Black Friday Data Adds to Evidence E-Commerce Growth is Slowing

Since the beginning of the COVID-19 epidemic, e-commerce has exploded. COVID’s lockdowns, remote work, and other effects encouraged a large number of people throughout the world to spend more of their money online through e-commerce sites and on-demand services. The time since March 2020 has been a gold mine for corporations like Shopify. Last March, the Canadian e-commerce behemoth fluctuated between $350 and $420 per share. The stock is now worth $1,554.74 per share.

E-commerce has been in shambles since the start of the COVID-19 outbreak. Lockdowns, the shift to remote employment, and other COVID-related effects have led to increased spending on e-commerce sites and on-demand services by a vast number of people all over the world. The time since March 2020 has been a blessing for firms like Shopify. Last March, the Canadian e-commerce behemoth spent between $ 350 and $ 420 per share. The stock is now worth $ 1,554.74 a share.

Other companies grew as consumers spent more time shopping online and less time shopping in shops. The growth of Instacart’s grocery delivery service has increased. Due to an increase in demand, DoorDash became public. Roblox’s popularity soared, propelling the game to new heights in the stock market. The list could go on.
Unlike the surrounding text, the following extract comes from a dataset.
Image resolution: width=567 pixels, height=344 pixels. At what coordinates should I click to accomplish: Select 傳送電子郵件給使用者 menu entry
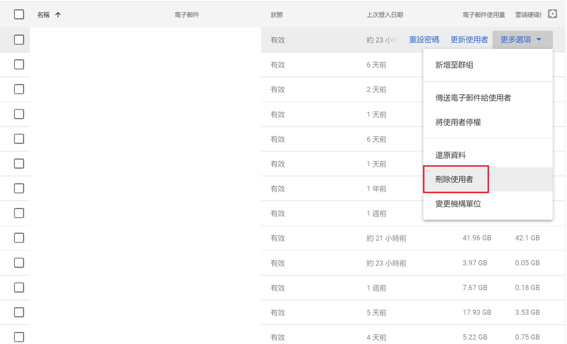click(x=473, y=98)
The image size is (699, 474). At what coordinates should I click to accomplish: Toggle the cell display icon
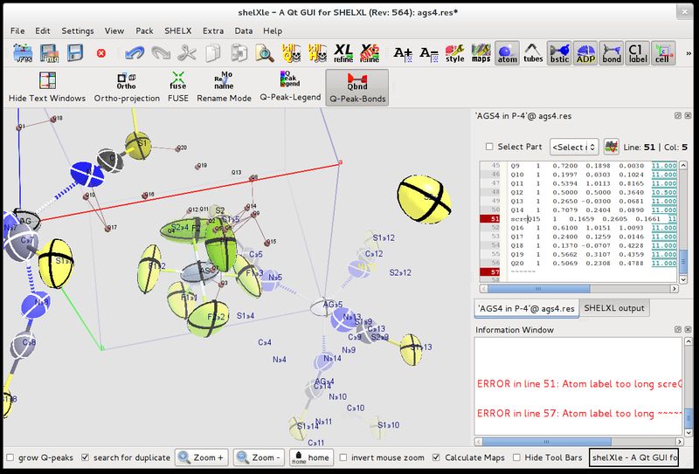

While some industries performed well, and many have continued to wow investors, the investor-pleasing run that e-commerce businesses have been on for the past five quarters may be ending.

Earnings warnings and Black Friday

While I dislike astroturfed holidays centered on consumerism, they may give valuable data. You will not be surprised to learn that Black Friday was a flop in terms of retail foot traffic in the United States. To be honest, new COVID versions will do this.

However, you might be surprised to learn that internet purchasing during the Black Friday charade decreased in comparison to 2020 levels. Not that the drops were significant, but watching internet spending fall to $8.9 billion this year from $9.0 billion the year before made me sit up and take notice.

We should not have been shocked, after all. There were clues that something was wrong. Shopify’s third-quarter results, released on October 28, 2021, were disappointing. Despite 46 percent year-over-year growth, the company’s sales of $1.12 billion fell short of expectations. Analyst estimates for earnings per share and gross merchandise volume were also off.